ところで、エバーグリーン牧場の周辺は、携帯電話の電波が届かない。ただWiFiのモデムが設置されているので、母屋だけはインターネットがかろうじて使える。ただし接続は限定的で不安定だ。

だからこの家族は友人たちと連絡する際、「ワッツアップ」というメッセージ交換アプリを介して、ボイスメッセージやテキストをやり取りしている。でも会社員でもある僕は、休みの日でも携帯電話に万が一大事なメッセージや不在着信がないか、一日一回は見ておかないと落ち着かない小心者だ。だからステファニーに、どこに行ったら電話の電波が届くのか前日に相談していた。

どうも話を聞いていると、村に一か所だけ電波が届くスポットがあることが分かった。近くの山の中にひときわ大きな木があって、そのあたりだけ電波が届くらしいのだ。僕は携帯電話を持って大木に登り、村人たちが何人も枝に腰掛け、遠くにいる家族や友人と話している様子を思い浮かべた。

木の根元には枝に登りやすいように梯子がかかっていて、太い枝には親子が並んで足をぶらぶらさせながら話していたりする楽しそうな光景だ。

 

「この村の人はみんなその大きな木まで坂を登って行って、電話をかけるの」

 

ステファニーはそう言って、わら半紙の紙キレに、ペンでグニャグニャと牧場から近くの丘までの行き方を地図に描いたものを僕に渡した。エバーグリーン牧場から十五分ほど歩くとその電波受信スポットがあるというが、そこまでの目印は小さな小川と教会だけみたいだ。

何だか見つけるのが大変そうだが、その日の夕方僕は携帯電波が届く魔法の木を目指して歩き始めた。牧場を出ると、両脇に大きな杉の木が並んだ砂利道が続いている。車二台が余裕をもってすれ違えるほどの広さで、左右にはエバーグリーン牧場の敷地や草原が広がっている。
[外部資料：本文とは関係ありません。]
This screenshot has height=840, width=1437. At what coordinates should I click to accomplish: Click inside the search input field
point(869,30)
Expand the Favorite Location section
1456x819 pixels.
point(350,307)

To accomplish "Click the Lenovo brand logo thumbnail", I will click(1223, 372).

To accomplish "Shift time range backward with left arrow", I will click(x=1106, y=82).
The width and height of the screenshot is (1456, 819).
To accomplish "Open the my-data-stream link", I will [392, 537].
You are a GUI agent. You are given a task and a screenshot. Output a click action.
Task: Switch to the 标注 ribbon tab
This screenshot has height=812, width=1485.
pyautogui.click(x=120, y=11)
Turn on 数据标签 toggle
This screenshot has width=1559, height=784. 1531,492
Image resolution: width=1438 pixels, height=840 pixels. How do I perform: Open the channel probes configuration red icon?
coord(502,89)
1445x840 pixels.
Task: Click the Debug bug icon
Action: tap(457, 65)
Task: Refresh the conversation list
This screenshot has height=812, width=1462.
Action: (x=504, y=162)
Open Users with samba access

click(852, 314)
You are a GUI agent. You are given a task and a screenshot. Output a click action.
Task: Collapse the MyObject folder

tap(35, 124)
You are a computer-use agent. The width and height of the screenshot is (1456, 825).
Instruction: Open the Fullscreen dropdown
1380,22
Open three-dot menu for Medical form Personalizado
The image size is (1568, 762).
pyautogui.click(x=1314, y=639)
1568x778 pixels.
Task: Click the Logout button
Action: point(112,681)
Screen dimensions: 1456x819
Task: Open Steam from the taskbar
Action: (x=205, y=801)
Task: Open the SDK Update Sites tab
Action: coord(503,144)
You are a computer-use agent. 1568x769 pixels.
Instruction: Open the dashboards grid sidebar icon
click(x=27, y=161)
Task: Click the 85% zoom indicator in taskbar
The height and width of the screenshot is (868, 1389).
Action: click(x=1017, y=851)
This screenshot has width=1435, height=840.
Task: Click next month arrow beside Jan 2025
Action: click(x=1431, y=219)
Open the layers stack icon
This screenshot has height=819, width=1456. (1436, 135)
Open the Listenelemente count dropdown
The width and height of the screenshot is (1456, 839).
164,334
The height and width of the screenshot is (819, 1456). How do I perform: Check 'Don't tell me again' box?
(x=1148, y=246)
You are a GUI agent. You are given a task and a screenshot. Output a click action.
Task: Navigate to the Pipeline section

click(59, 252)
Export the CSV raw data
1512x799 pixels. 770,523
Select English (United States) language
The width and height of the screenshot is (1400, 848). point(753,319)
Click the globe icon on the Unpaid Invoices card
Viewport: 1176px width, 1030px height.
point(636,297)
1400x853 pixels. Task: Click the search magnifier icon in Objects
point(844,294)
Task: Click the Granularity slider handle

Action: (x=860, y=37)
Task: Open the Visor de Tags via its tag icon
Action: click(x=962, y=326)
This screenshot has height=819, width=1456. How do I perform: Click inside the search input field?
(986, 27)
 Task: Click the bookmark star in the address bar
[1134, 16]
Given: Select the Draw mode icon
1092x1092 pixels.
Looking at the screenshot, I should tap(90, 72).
十二月の夕暮れ間近の午後、チアパスの高地は肌寒く、何もないその道を歩いていると寂しさを通り越して不安がこみあげてくる。当然迷子になっても携帯電話で誰かに助けを求めることはできない。

ざわざわと冷たい風が草や葉を揺らす中、少しずつ日が傾いて辺りは薄暗くなりつつある。途中車やバイクと三回だけすれ違った。いずれも地元の男性だった。彼らは砂利道の上をゆっくりとした速度で走り、僕と目が合うと、みな必ず手のひらを顔のあたりまで上げて「よっ」という感じで挨拶した。

 

「携帯電話の電波が届く大きな木を探しているんですが、わかりますか」

 

僕は自分が進む進行方向があっているのかを確かめたくてバイクに乗った一人を止めて聞いてみた。

「うーん。知らないなあ」

彼はバイクにまたがったまま、申し訳なさそうにした。どうやら隣の村の人らしかった。